1) Mimer les actions des humains

Le mimétisme moteur implique souvent un contact visuel entre les individus qui interagissent. Comme il a été montré que les chiens portent une attention particulière au regard des humains lorsqu’ils doivent effectuer une action (Call et al., 2003 ; Gacsi et al., 2004), il est fort probable qu’ils soient capables de mimer les actions des humains.

Une étude a été menée afin de déterminer si un chien est capable d’imiter le comportement d’un démonstrateur humain afin d’effectuer une action correspondante en réponse (Topal et al., 2006). Dans un premier temps, un chien est entraîné à répéter neuf actions humaines simples après une demande (« Fait comme moi »). Une fois que le chien a réussi avec succès à reproduire les actions en question, des tests sont effectués avec des actions différentes réalisées par d’autres humains démonstrateurs. Le chien se montre capable de mimer ces nouvelles actions. Dans un deuxième temps, des séquences d’actions plus complexes sont montrées à ce même chien et une action de mimétisme est demandée par l’humain utilisant la même demande (« Fait comme moi »). Le chien a alors été capable de dupliquer toute la séquence d’actions, correspondant au déplacement d'un objet d'un endroit déterminé à un autre. Ces résultats montrent que le chien a pu reconnaître la séquence d'action montrée par l’humain, uniquement sur la base de l’observation, et la reproduire. Pourtant, des interrogations demeurent. Cette étude n’ayant été effectuée que sur un seul chien, les résultats peuvent-ils véritablement être généralisés ? Peut-on en conclure que tous les chiens sont capables de mimer ce type d’actions ? De plus, l’intervention verbale de l’humain démonstrateur en demandant au chien de reproduire son action peut avoir entraîné un biais dans les résultats. En effet, le chien aurait-il mimé l’action de l’humain sans la consigne verbale donnée ? Pour répondre à ces questions, d’autres études ont été réalisées.

Pongracz et al. ont étudié la capacité des chiens à contourner une clôture pour atteindre leur jouet préféré ou de la nourriture (Pongracz et al., 2001). Sans démonstration d’un humain, et même après six répétitions, les chiens ne réussissent pas à réaliser cette tâche de contournement. En revanche, une fois qu’un humain leur a montré comme faire, les chiens sont capables de contourner la clôture et d’atteindre le jouet/la nourriture. De plus, les chiens vont suivre cette solution déjà apprise même si un moyen plus simple, comme un raccourci à travers la clôture, leur est ouvert. Cela suggère que les chiens sont capables d’adopter le comportement de détournement montré par les humains pour atteindre leur but.

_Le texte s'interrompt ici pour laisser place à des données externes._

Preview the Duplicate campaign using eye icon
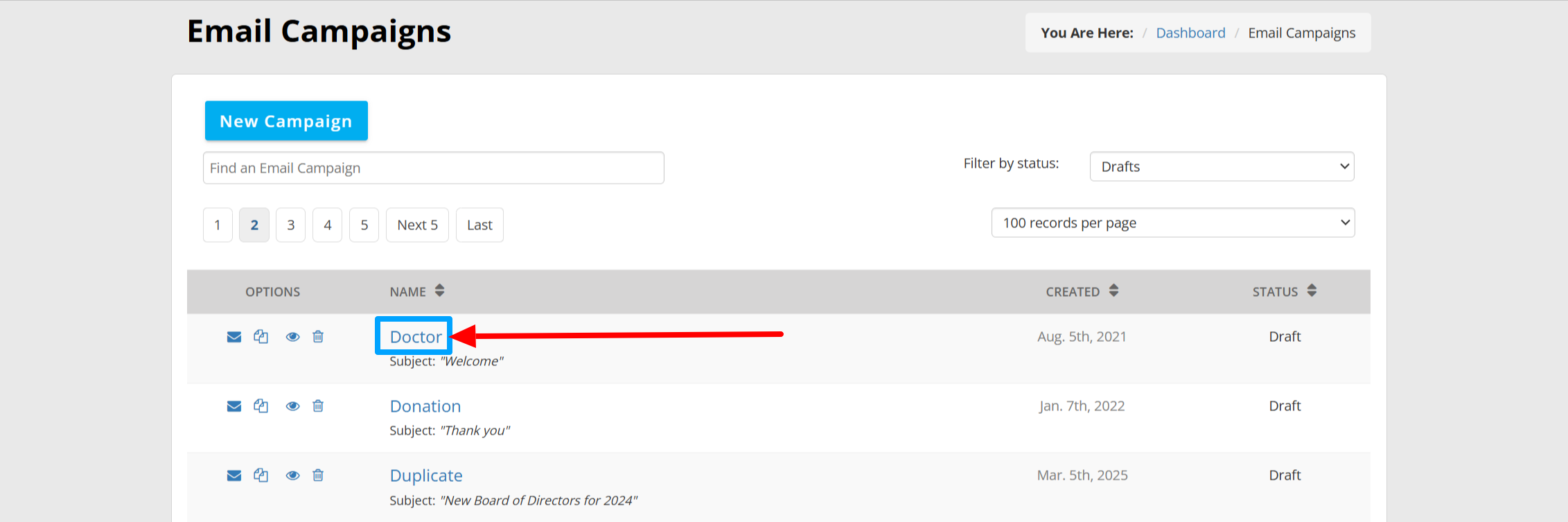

Kubinyi et al. ont également montré que les chiens sont influencés par le comportement de leurs humains, même lorsque l'objectif du comportement humain n’a pas de but précis (Kubinyi et al., 2003). Dans cette étude, les humains modifient leur façon habituelle de rentrer à leur domicile à la fin de leur promenade quotidienne, en faisant un petit détour. Les chiens développent alors progressivement une habitude similaire, et se dirigent vers ce détour avant même que leurs humains n'aient manifesté la moindre intention de marcher dans cette direction. De plus, les humains n'ont jamais ni récompensé, ni encouragé le comportement de détour des chiens.